Prompt:
Copy every one of the entries below word for word, keeping the same line breaks, spacing, and characters.

Input:

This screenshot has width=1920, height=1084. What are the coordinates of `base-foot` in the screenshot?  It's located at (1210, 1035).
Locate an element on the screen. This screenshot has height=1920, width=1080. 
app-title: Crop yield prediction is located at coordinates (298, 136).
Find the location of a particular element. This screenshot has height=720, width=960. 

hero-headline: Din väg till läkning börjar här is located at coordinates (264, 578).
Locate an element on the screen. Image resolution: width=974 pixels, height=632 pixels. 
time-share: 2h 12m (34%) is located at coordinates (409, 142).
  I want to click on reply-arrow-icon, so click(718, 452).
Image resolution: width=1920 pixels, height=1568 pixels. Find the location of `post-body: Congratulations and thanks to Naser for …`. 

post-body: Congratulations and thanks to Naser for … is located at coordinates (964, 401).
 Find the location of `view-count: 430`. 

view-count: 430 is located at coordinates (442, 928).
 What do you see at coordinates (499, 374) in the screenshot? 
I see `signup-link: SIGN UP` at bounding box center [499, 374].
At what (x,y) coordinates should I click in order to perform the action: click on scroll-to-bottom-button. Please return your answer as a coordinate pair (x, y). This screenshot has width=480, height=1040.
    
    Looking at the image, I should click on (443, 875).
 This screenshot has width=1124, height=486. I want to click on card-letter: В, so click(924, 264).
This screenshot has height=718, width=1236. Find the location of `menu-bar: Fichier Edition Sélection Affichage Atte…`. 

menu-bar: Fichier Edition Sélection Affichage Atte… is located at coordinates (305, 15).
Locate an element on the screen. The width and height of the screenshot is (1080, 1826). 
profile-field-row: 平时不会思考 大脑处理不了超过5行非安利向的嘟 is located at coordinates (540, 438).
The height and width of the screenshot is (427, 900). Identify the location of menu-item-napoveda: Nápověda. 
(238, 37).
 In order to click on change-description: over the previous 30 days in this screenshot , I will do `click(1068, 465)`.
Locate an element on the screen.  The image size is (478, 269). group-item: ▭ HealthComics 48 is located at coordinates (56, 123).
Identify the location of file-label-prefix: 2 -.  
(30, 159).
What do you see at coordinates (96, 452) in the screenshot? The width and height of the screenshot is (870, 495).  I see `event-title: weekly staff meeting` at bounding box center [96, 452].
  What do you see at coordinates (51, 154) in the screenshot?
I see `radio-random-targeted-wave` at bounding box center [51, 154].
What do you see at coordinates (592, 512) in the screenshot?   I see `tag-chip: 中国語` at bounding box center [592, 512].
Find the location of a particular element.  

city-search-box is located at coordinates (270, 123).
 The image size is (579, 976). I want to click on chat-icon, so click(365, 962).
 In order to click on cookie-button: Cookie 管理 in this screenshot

Result below:
This screenshot has width=1920, height=1084. What are the coordinates of `base-foot` in the screenshot?  It's located at (1210, 1035).
Locate an element on the screen. This screenshot has height=1920, width=1080. 
app-title: Crop yield prediction is located at coordinates (298, 136).
Find the location of a particular element. This screenshot has height=720, width=960. 

hero-headline: Din väg till läkning börjar här is located at coordinates (264, 578).
Locate an element on the screen. Image resolution: width=974 pixels, height=632 pixels. 
time-share: 2h 12m (34%) is located at coordinates (409, 142).
  I want to click on reply-arrow-icon, so click(718, 452).
Image resolution: width=1920 pixels, height=1568 pixels. Find the location of `post-body: Congratulations and thanks to Naser for …`. 

post-body: Congratulations and thanks to Naser for … is located at coordinates (964, 401).
 Find the location of `view-count: 430`. 

view-count: 430 is located at coordinates (442, 928).
 What do you see at coordinates (499, 374) in the screenshot? 
I see `signup-link: SIGN UP` at bounding box center [499, 374].
At what (x,y) coordinates should I click in order to perform the action: click on scroll-to-bottom-button. Please return your answer as a coordinate pair (x, y). This screenshot has width=480, height=1040.
    
    Looking at the image, I should click on (443, 875).
 This screenshot has width=1124, height=486. I want to click on card-letter: В, so click(924, 264).
This screenshot has height=718, width=1236. Find the location of `menu-bar: Fichier Edition Sélection Affichage Atte…`. 

menu-bar: Fichier Edition Sélection Affichage Atte… is located at coordinates (305, 15).
Locate an element on the screen. The width and height of the screenshot is (1080, 1826). 
profile-field-row: 平时不会思考 大脑处理不了超过5行非安利向的嘟 is located at coordinates (540, 438).
The height and width of the screenshot is (427, 900). Identify the location of menu-item-napoveda: Nápověda. 
(238, 37).
 In order to click on change-description: over the previous 30 days in this screenshot , I will do `click(1068, 465)`.
Locate an element on the screen.  The image size is (478, 269). group-item: ▭ HealthComics 48 is located at coordinates (56, 123).
Identify the location of file-label-prefix: 2 -.  
(30, 159).
What do you see at coordinates (96, 452) in the screenshot? The width and height of the screenshot is (870, 495).  I see `event-title: weekly staff meeting` at bounding box center [96, 452].
  What do you see at coordinates (51, 154) in the screenshot?
I see `radio-random-targeted-wave` at bounding box center [51, 154].
What do you see at coordinates (592, 512) in the screenshot?   I see `tag-chip: 中国語` at bounding box center [592, 512].
Find the location of a particular element.  

city-search-box is located at coordinates (270, 123).
 The image size is (579, 976). I want to click on chat-icon, so click(365, 962).
 In order to click on cookie-button: Cookie 管理 in this screenshot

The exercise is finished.